===== SOURCE RECORDS =====

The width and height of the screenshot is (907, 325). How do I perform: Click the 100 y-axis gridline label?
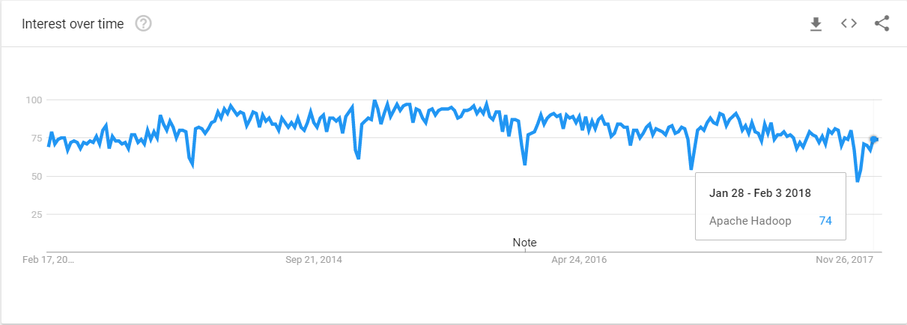(x=32, y=100)
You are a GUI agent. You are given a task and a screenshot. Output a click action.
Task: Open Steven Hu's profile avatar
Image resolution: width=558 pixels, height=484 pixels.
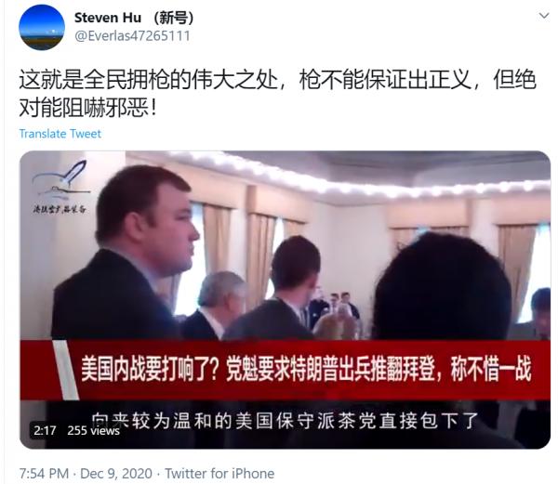coord(42,27)
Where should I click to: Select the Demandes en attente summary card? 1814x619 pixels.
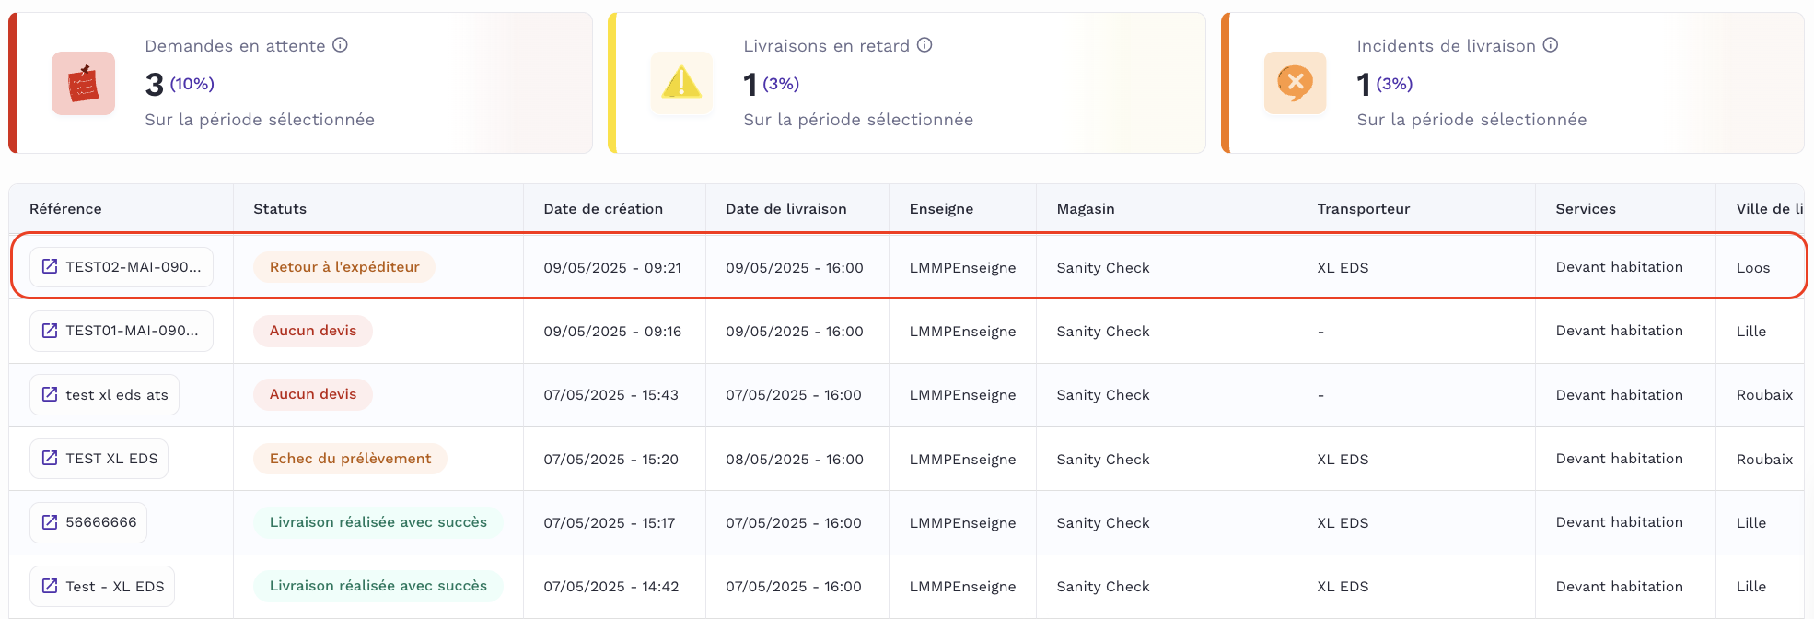(300, 83)
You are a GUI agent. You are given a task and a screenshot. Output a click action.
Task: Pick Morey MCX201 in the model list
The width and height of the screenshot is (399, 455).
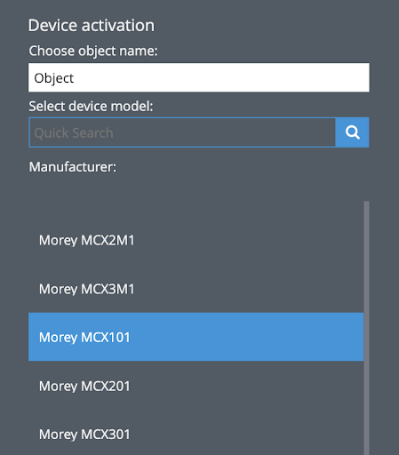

=====

» **WHAT NEEDS TO BE DONE**: Repeat the records exactly but leave out the images.

» **ANSWER TO THIS EXERCISE**:
The width and height of the screenshot is (907, 325). How do I perform: Click the 100 y-axis gridline label?
(x=32, y=100)
You are a GUI agent. You are given a task and a screenshot. Output a click action.
Task: Open Steven Hu's profile avatar
Image resolution: width=558 pixels, height=484 pixels.
coord(42,27)
Where should I click to: Select the Demandes en attente summary card? 1814x619 pixels.
(300, 83)
You are a GUI agent. You are given a task and a screenshot. Output a click action.
Task: Pick Morey MCX201 in the model list
The width and height of the screenshot is (399, 455).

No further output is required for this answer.